Their debate has provoked the anger of several attendees at the plenary session belonging to memorialist associations, to whom the president of Parliament, María José González Revuelta, has drawn attention several times for applauding or making comments during the interventions, even asking them to leave the Chamber .

Vox spokesperson Leticia Díaz has criticized that the current law “completely omits a portion of the victims.” “Pain has no sides,” she stressed. Íñigo Fernández, of the PP, has agreed with this idea, who assures that the rule of the previous PRC-PSOE Government is “partial, sectarian, capricious” and was born “without dialogue to confront the Cantabrians.”
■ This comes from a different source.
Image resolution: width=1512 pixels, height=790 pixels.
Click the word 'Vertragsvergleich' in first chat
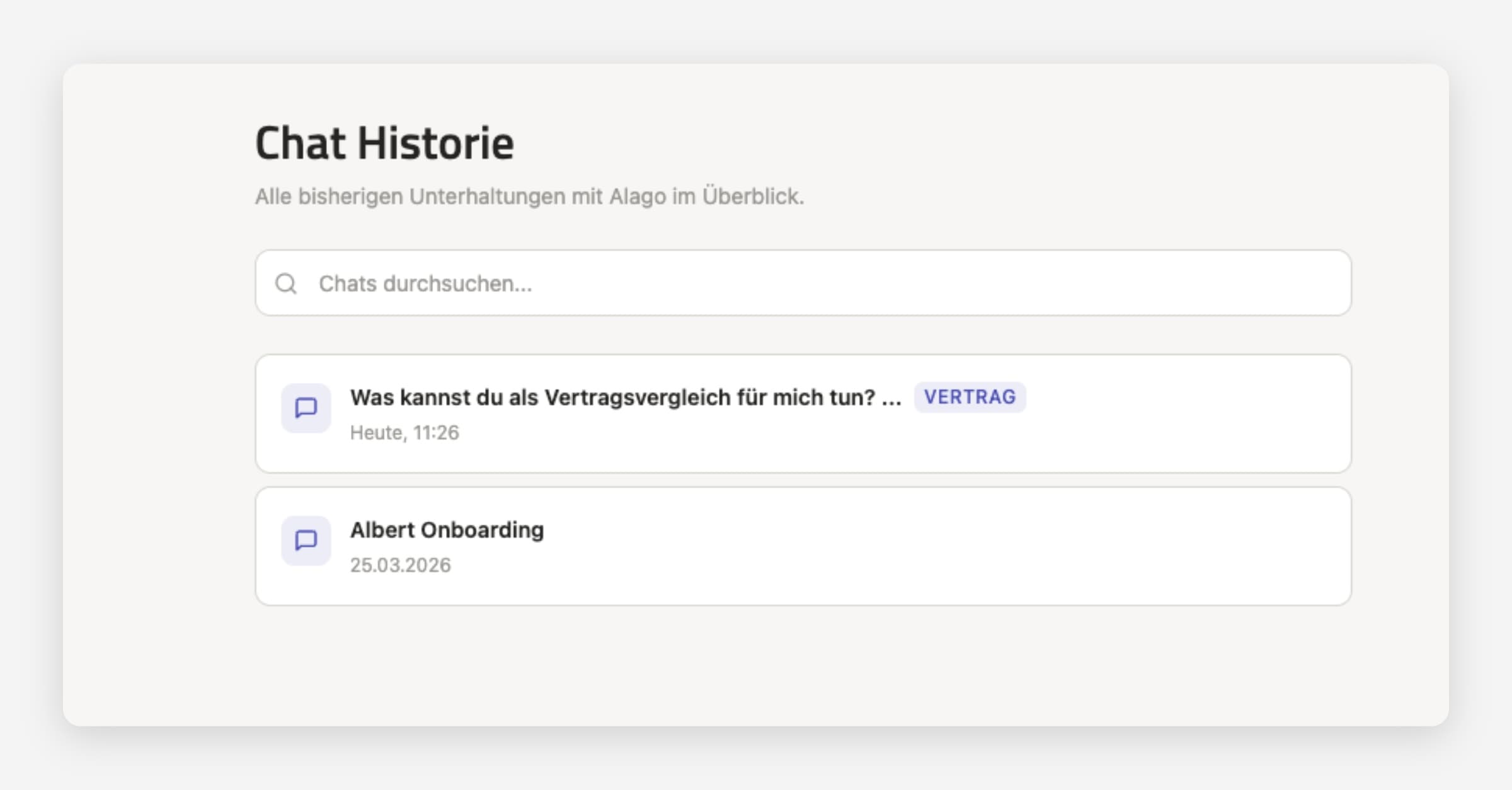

Fernández has criticized that, with this law, the regional secretary of the PSOE and former vice president of the Government, Pablo Zuloaga, intended to “tell all of Cantabria what they could talk about and what they could not, subsidize only memorialist associations on one side and indoctrinate in the classrooms”.

And it has opted to preserve two aspects of current legislation: the right of families “regardless of the side” to recover the remains of the victims if possible and the mechanisms to preserve existing documentation.

The PSOE has defended that the Law of Historical and Democratic Memory of Cantabria “is not just for one side” and, according to its parliamentarian Mario Iglesias, this matter “would not be debated in other European countries because memory policies are a duty of the democratic State deployed by governments of different colors”.

The regionalist spokesman, Pedro Hernando, had offered the collaboration of the PRC to modify the law and not repeal it because “it is necessary.” In his opinion, in this session “false and very painful things for many of the victims” were heard. “Today there has been doubt about whether a law is necessary and of course it is necessary,” he said.